Со стороны распахнутой двери звучит девичий смех, и Саша невольно наклоняется, выглядывая в проход. Настя и Лина садятся на пару рядов впереди, и предстоящая лекция о порядочности вдруг становится в два раза невыносимее. Свет в зале не гасят, на сцену выходит директор по воспитательной работе и еще несколько преподавателей, звучат голоса, но Саша не слышит ничего, кроме белого шума.
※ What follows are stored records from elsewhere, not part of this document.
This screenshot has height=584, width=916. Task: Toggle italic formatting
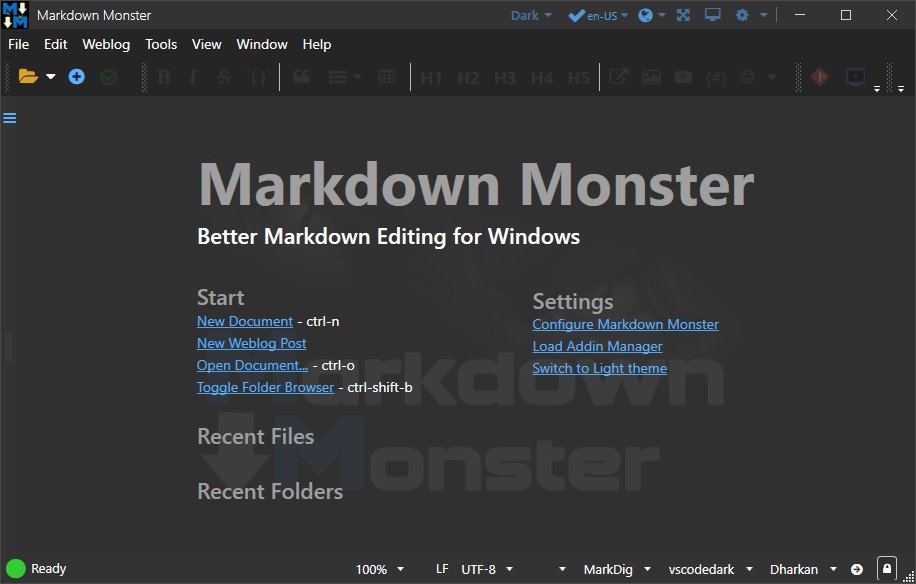click(192, 76)
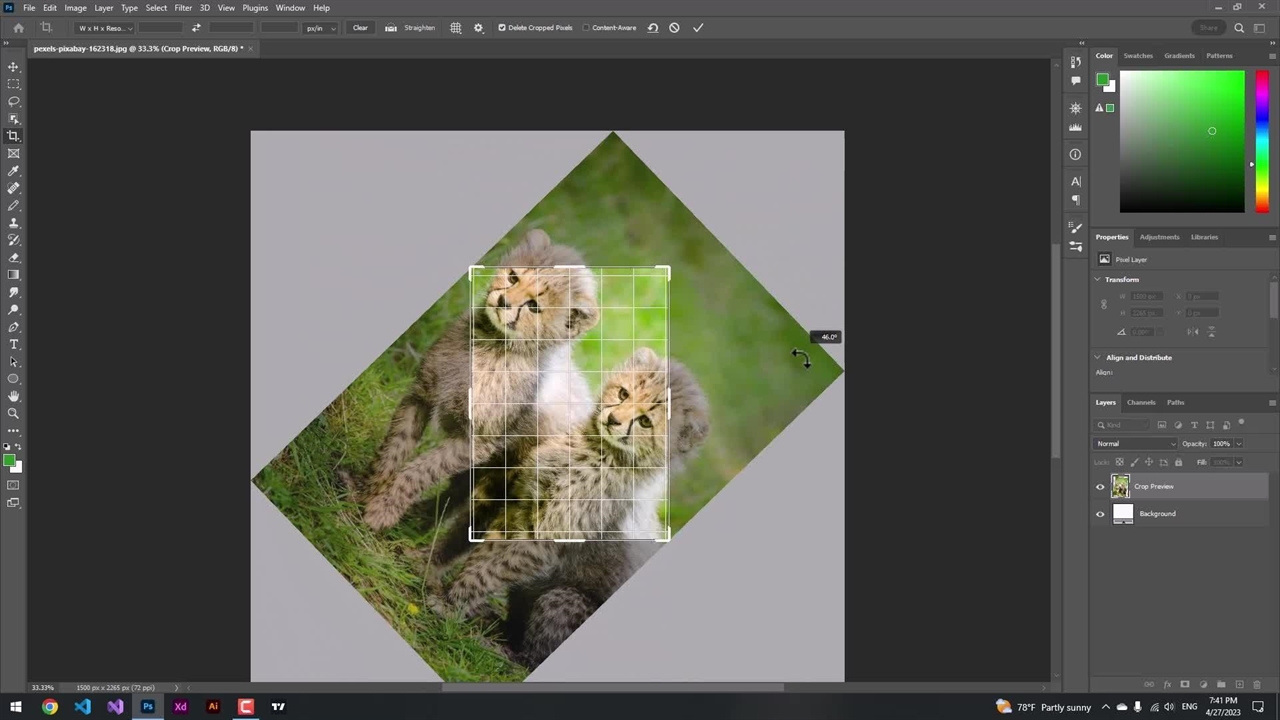The image size is (1280, 720).
Task: Open Google Chrome from the taskbar
Action: click(49, 707)
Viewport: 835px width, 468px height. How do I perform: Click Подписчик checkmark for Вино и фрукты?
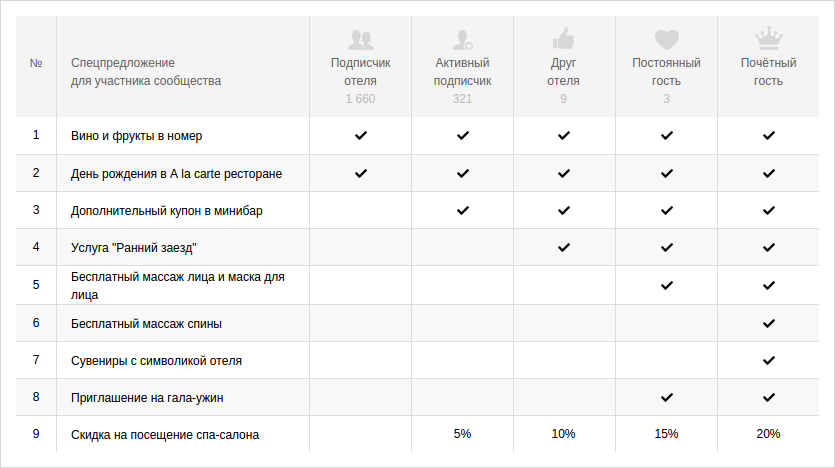click(x=361, y=135)
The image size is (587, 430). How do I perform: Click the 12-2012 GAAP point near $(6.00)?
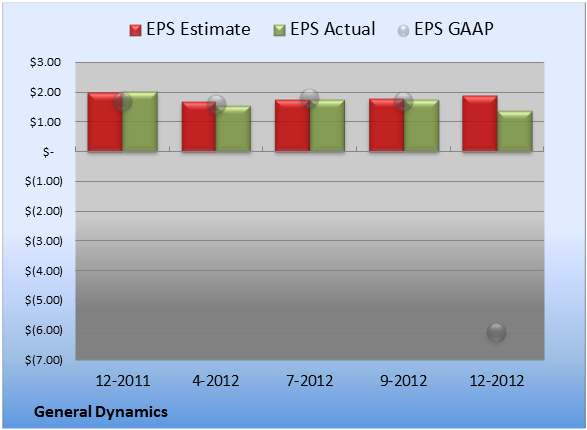(496, 332)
Все два часа Морев не сводит взгляд со светловолосой макушки и ловит каждый жест Насти. Как она поворачивается к Лине, чтобы что-то прошептать ей на ухо, как запускает пальцы в распущенные локоны, перекидывая их за спину, и частенько опускает голову, заглядывая в телефон. Саша не знает, с кем она переписывается и переписывается ли вообще, но предполагает, что это Зимин. Тупая боль в груди Морева зреет немым протестом, руки сжимаются в кулаки, но он не может позволить чувствам взять верх. Он уже все решил. Не смирился еще, правда, но это лишь вопрос времени.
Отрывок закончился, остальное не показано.